The processor cabinfever just posted would work with your motherboard. Your motherboard does support some newer quad core processors but those are rather expensive, over $200.  


The problem with just sticking your hard drive into a new system is you still may have to reinstall windows because of the large number of hardware changes. I have seen it work and not work from personal experience. Not sure why though.


----------



## andrey2pro

Hey man i can help u, if u are looking to buy a graphcis card, 30-40 dollars wouldnt cut it, u can only get something really really crappy that wouldnt be a big difference from mobo graphcis. id suggest getting one from 50-70 dollars, if u are willing to spend that much i can find u a good card for that money.
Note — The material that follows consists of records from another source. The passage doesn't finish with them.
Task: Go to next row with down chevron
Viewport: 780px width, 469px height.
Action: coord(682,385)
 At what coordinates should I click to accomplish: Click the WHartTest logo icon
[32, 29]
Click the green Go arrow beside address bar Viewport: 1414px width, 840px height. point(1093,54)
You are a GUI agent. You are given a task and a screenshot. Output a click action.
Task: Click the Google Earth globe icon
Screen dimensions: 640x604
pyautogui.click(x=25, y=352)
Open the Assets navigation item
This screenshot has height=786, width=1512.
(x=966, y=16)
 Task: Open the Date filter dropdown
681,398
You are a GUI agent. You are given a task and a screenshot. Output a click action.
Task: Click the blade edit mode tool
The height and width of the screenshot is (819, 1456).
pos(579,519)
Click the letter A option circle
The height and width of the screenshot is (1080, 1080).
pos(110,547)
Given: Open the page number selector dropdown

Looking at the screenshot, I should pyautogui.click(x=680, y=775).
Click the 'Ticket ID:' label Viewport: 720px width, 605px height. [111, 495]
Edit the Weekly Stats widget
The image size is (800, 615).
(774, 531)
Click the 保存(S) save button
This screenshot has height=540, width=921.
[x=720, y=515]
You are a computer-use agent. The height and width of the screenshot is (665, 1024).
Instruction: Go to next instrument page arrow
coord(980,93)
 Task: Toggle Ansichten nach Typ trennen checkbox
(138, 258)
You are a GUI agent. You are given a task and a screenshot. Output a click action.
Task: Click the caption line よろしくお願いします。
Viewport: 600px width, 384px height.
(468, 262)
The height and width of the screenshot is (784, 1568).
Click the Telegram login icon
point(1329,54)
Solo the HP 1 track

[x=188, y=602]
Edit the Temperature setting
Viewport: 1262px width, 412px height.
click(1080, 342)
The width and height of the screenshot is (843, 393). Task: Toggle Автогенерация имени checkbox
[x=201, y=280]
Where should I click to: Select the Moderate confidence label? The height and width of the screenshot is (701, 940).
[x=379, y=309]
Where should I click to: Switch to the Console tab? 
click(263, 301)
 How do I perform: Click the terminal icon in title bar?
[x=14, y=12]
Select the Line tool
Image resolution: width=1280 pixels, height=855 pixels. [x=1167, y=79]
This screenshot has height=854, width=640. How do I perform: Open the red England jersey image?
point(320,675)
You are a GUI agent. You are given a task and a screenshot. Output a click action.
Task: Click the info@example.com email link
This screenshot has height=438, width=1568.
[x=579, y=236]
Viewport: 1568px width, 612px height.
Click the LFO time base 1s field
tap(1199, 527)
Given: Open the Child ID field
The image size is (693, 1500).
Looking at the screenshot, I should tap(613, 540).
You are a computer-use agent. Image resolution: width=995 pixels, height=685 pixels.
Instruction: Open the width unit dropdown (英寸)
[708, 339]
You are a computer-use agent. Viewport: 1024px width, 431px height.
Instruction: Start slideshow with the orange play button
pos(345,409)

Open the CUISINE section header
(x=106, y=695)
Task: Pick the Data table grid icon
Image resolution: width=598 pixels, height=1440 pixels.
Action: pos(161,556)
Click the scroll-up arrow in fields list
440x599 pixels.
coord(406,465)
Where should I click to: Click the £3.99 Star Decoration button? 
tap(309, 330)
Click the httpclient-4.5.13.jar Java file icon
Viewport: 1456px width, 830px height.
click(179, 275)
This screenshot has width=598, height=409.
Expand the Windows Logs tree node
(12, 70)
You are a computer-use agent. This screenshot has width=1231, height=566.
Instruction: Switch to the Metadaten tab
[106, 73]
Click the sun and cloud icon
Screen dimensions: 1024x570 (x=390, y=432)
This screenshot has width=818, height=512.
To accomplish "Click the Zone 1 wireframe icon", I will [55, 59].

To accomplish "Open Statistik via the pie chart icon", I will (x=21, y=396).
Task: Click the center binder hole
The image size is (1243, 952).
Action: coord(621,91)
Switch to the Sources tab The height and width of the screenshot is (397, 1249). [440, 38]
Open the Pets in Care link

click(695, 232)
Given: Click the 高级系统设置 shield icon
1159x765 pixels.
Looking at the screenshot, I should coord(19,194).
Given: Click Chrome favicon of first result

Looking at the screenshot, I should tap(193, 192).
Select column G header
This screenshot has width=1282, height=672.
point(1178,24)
And yes u would see quite a difference in a dual core. if u are planing to get a motherboard and a proccesor i suggest get a amd motherboard and pair it with the athlon x3 procccesor which has 3 cores and cost about the same as a pentium dual core. And dont trust ebay u get ripped of easily and newegg is the best


----------



## Currency

I've purchased items from Ebay on several occasions without any issues. These were not electronic items, computer games and parts for my 1994 explorer which is listed in my explorer registry on the explorer forum. You could find if you looked hard enough.


----------



## jman15

So I am thinking about getting the dual core processor mentioned above and the 6770 vid card.

Just want to clarify one thing and ask one more question:

If I go through with this, will I be able to play games like Diablo III  without the game skipping? I don't need it to be run on super high settings. 


Also, my brother said he has a 
GIGABYTE GA-MA78GM-S2H AM2+/AM2 AMD 780G HDMI Micro ATX AMD Motherboard
AMD Athlon 64 X2 5000+ Brisbane 2.6GHz Socket AM2 65W Dual-Core Black Edition Processor ADO5000DSWOF
GeForce 7800 vid card


He might be willing to give me these for 150 bucks. Would that be better than upgrading to the dual core and 6770? And going that route would also require reinstalling Windows and ALL my software correct? Something I am not really willing to do unless this would be a significant upgrade compared to the dual core and 6770.


----------



## johnb35

You could save more money with this 6770 and it would destory the 7800.

http://www.newegg.com/Product/Product.aspx?Item=N82E16814102940

Your brothers motherboard supports the am3 processor, so that does help.  You could actually get this quad core cpu afterwards.

http://www.newegg.com/Product/Product.aspx?Item=N82E16819103995


----------



## jman15

So the dual core and the 6770 should be fine for things like diablo III, league of legends? etc. 


Or should I grab my brothers stuff and eventually upgrade the vid card/cpu ? 
I don't have the money to buy my brothers stuff and upgrade it. 



I was thinking that if I get the dual core and the 6770 then that might hold me over until I can afford a new rig. But also want to make sure I am putting my money towards the best stuff.


----------



## jonnyp11

Yep, most games still don't use 4 cores, although i believe D3 will, but 2 cores still hold very well in gaming.


----------



## jman15

Alright, guess that makes up my mind. The dual core and 6770 it is. Sounds like it shoudl hold me over till I can get into a better financial position for a new rig. Thanks so much for all the time you guys have given me, your input has helped a ton.


----------



## linkin

jonnyp11 said:


> Yep, most games still don't use 4 cores, although i believe D3 will, but 2 cores still hold very well in gaming.



Not entirely true. Battlefield 3, ARMA 2, GTA IV, Skyrim and more would like a word with you.


----------



## jonnyp11

MOST, not all, and a lot still don't, but 4 cores is still the best thing to have since, like you pointed out, newer games are using 4+ cores.


----------